Abstract

Benzodiazepine (BZD) and non-BZD hypnotics improve sleep induction and sleep maintenance. BZD induces a further reduction of slow wave sleep (SWS) and rapid eye movement (REM) sleep, whereas SWS and REM values remain decreased during non-BZD administration. There is evidence indicating that the nonselective serotonin 5-HT(2A/2C) receptor antagonists, ritanserin, ketanserin, seganserin and ICI-169369, the selective 5-HT(2A) receptor antagonist eplivanserin and the 5-HT(2A) receptor inverse agonist pimavanserin, increase SWS in subjects with normal sleep.
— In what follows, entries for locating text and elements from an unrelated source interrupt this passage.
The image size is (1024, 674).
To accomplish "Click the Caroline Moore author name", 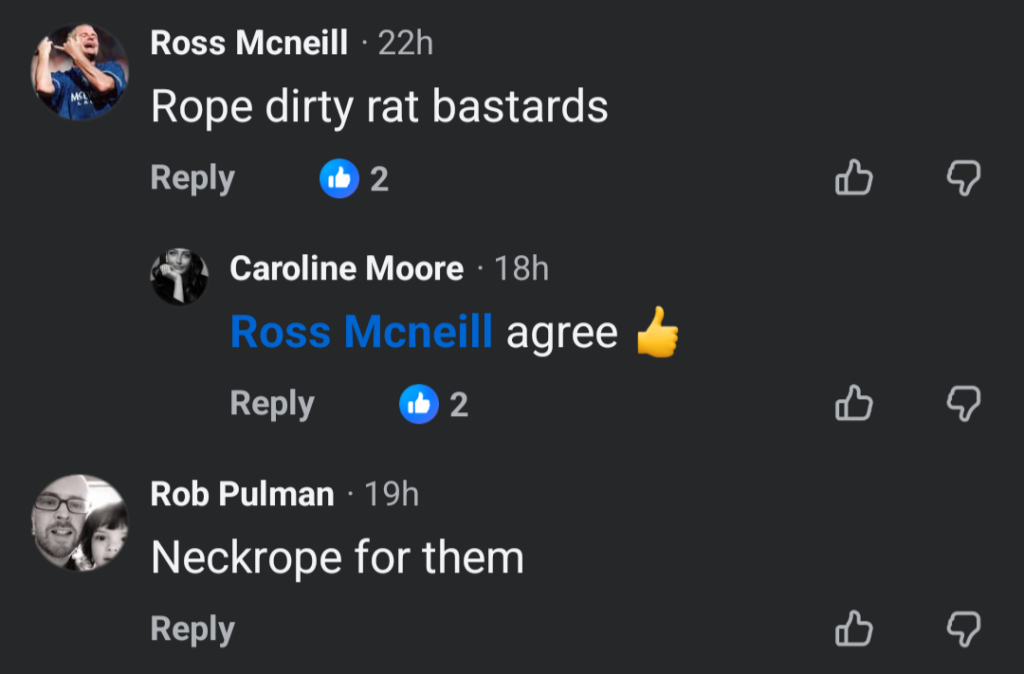I will (x=346, y=269).
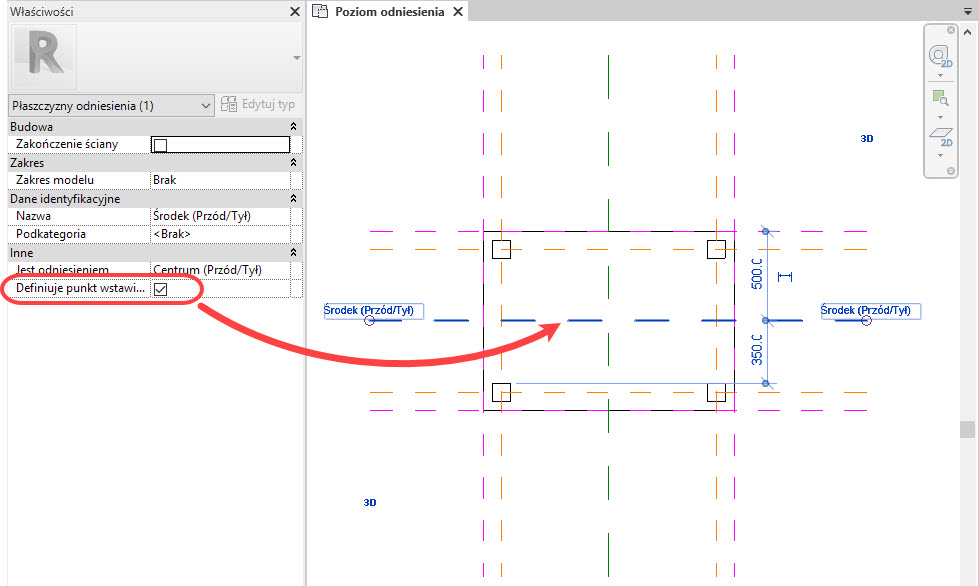Click the temporary dimension toggle symbol near 500
This screenshot has width=979, height=586.
[x=784, y=276]
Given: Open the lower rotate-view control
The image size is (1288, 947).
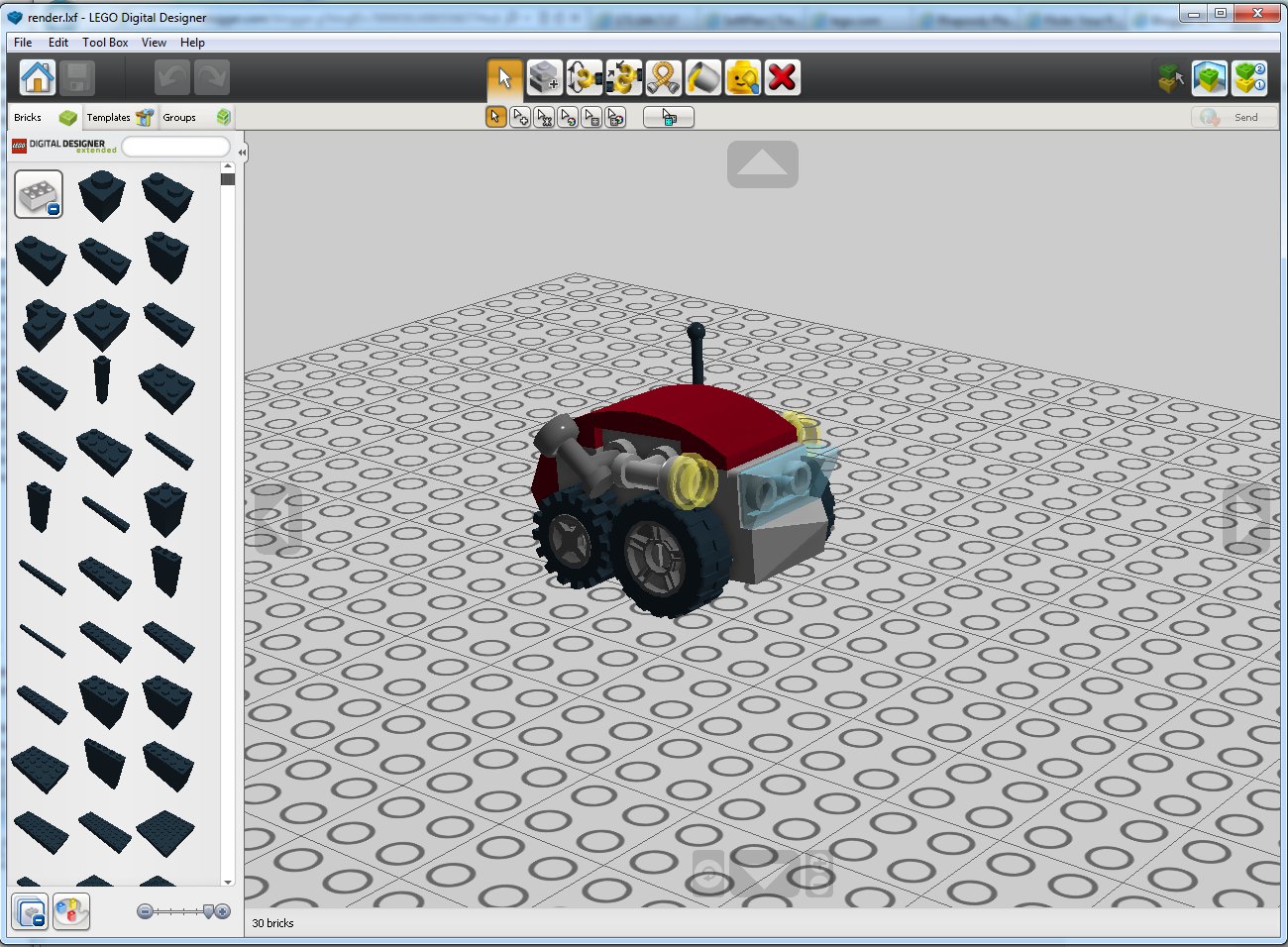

In addition, it has been shown that prior administration of ritanserin prevents the nitrazepam-induced suppression of SWS in normal subjects. Of note, ritanserin also induced an increase of SWS in poor sleepers, patients with chronic primary insomnia and psychiatric patients with a generalized anxiety disorder or a mood disorder. The 5-HT(2A) receptor inverse agonist APD-125 gave rise to a similar effect in patients with chronic primary insomnia. Thus, presently available evidence tends to indicate that the association of a 5-HT(2A) receptor antagonist or a 5-HT(2A) receptor inverse agonist with a BZD or a non-BZD hypnotic could be a valid alternative to normalize SWS in patients with primary or comorbid insomnia.